***** SOURCE DATA *****

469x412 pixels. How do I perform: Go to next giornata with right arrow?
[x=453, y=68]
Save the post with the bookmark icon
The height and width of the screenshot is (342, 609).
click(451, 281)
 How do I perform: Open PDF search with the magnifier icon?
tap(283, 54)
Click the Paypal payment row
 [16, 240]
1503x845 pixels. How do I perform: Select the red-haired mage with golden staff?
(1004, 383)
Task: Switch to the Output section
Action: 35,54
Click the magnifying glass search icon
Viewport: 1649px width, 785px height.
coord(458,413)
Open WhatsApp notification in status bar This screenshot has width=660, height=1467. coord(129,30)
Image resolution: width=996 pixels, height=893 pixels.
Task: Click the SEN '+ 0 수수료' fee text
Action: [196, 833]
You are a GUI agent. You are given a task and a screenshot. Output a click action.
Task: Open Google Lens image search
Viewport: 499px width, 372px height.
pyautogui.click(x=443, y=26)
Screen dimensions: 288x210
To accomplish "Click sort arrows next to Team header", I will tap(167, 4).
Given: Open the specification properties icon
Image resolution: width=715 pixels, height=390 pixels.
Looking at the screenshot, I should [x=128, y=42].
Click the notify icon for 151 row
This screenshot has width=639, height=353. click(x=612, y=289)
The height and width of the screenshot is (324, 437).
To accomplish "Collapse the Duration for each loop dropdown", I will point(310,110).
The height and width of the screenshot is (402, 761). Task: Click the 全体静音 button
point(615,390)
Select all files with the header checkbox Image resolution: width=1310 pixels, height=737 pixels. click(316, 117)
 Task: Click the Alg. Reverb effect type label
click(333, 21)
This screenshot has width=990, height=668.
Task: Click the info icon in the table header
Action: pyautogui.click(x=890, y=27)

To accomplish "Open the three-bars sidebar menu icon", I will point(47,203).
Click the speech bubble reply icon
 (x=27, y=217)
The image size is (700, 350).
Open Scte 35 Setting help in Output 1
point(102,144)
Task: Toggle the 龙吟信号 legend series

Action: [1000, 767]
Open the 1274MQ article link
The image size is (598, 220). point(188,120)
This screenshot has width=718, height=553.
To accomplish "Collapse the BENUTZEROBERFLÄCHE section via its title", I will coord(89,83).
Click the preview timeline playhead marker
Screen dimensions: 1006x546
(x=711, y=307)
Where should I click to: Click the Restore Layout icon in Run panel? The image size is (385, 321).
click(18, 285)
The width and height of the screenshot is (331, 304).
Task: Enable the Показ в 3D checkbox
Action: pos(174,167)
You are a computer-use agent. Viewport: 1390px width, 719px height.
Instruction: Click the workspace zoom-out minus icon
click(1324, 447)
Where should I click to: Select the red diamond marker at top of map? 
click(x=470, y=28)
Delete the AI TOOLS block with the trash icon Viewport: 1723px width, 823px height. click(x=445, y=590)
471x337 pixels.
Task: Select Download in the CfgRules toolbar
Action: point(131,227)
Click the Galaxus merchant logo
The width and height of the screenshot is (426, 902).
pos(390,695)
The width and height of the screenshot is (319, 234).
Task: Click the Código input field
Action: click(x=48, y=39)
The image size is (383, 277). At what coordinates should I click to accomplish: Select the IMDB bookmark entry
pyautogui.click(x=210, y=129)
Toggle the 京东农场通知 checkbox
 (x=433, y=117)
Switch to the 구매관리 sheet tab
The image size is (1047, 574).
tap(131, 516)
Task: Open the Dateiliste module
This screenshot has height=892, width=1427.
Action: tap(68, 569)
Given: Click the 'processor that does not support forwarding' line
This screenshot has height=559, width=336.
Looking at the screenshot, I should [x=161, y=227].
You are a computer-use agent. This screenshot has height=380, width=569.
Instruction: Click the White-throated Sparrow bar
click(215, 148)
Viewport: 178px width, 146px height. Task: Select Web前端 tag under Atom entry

*****

▶ _WHAT THIS TASK INVOLVES_
Without changing a single character, repeat each record.

▶ _RESPONSE BOX_
469x412 pixels. How do I perform: Go to next giornata with right arrow?
[x=453, y=68]
Save the post with the bookmark icon
The height and width of the screenshot is (342, 609).
click(451, 281)
 How do I perform: Open PDF search with the magnifier icon?
tap(283, 54)
Click the Paypal payment row
 [16, 240]
1503x845 pixels. How do I perform: Select the red-haired mage with golden staff?
(1004, 383)
Task: Switch to the Output section
Action: 35,54
Click the magnifying glass search icon
Viewport: 1649px width, 785px height.
coord(458,413)
Open WhatsApp notification in status bar This screenshot has width=660, height=1467. coord(129,30)
Image resolution: width=996 pixels, height=893 pixels.
Task: Click the SEN '+ 0 수수료' fee text
Action: [196, 833]
You are a GUI agent. You are given a task and a screenshot. Output a click action.
Task: Open Google Lens image search
Viewport: 499px width, 372px height.
pyautogui.click(x=443, y=26)
Screen dimensions: 288x210
To accomplish "Click sort arrows next to Team header", I will tap(167, 4).
Given: Open the specification properties icon
Image resolution: width=715 pixels, height=390 pixels.
Looking at the screenshot, I should [x=128, y=42].
Click the notify icon for 151 row
This screenshot has width=639, height=353. click(x=612, y=289)
The height and width of the screenshot is (324, 437).
To accomplish "Collapse the Duration for each loop dropdown", I will point(310,110).
The height and width of the screenshot is (402, 761). Task: Click the 全体静音 button
point(615,390)
Select all files with the header checkbox Image resolution: width=1310 pixels, height=737 pixels. click(316, 117)
 Task: Click the Alg. Reverb effect type label
click(333, 21)
This screenshot has width=990, height=668.
Task: Click the info icon in the table header
Action: pyautogui.click(x=890, y=27)

To accomplish "Open the three-bars sidebar menu icon", I will point(47,203).
Click the speech bubble reply icon
 (x=27, y=217)
The image size is (700, 350).
Open Scte 35 Setting help in Output 1
point(102,144)
Task: Toggle the 龙吟信号 legend series

Action: [1000, 767]
Open the 1274MQ article link
The image size is (598, 220). point(188,120)
This screenshot has width=718, height=553.
To accomplish "Collapse the BENUTZEROBERFLÄCHE section via its title", I will coord(89,83).
Click the preview timeline playhead marker
Screen dimensions: 1006x546
(x=711, y=307)
Where should I click to: Click the Restore Layout icon in Run panel? The image size is (385, 321).
click(18, 285)
The width and height of the screenshot is (331, 304).
Task: Enable the Показ в 3D checkbox
Action: pos(174,167)
You are a computer-use agent. Viewport: 1390px width, 719px height.
Instruction: Click the workspace zoom-out minus icon
click(1324, 447)
Where should I click to: Select the red diamond marker at top of map? 
click(x=470, y=28)
Delete the AI TOOLS block with the trash icon Viewport: 1723px width, 823px height. click(x=445, y=590)
471x337 pixels.
Task: Select Download in the CfgRules toolbar
Action: point(131,227)
Click the Galaxus merchant logo
The width and height of the screenshot is (426, 902).
pos(390,695)
The width and height of the screenshot is (319, 234).
Task: Click the Código input field
Action: click(x=48, y=39)
The image size is (383, 277). At what coordinates should I click to accomplish: Select the IMDB bookmark entry
pyautogui.click(x=210, y=129)
Toggle the 京东农场通知 checkbox
 (x=433, y=117)
Switch to the 구매관리 sheet tab
The image size is (1047, 574).
tap(131, 516)
Task: Open the Dateiliste module
This screenshot has height=892, width=1427.
Action: tap(68, 569)
Given: Click the 'processor that does not support forwarding' line
This screenshot has height=559, width=336.
Looking at the screenshot, I should [x=161, y=227].
You are a computer-use agent. This screenshot has height=380, width=569.
Instruction: Click the White-throated Sparrow bar
click(215, 148)
Viewport: 178px width, 146px height. Task: Select Web前端 tag under Atom entry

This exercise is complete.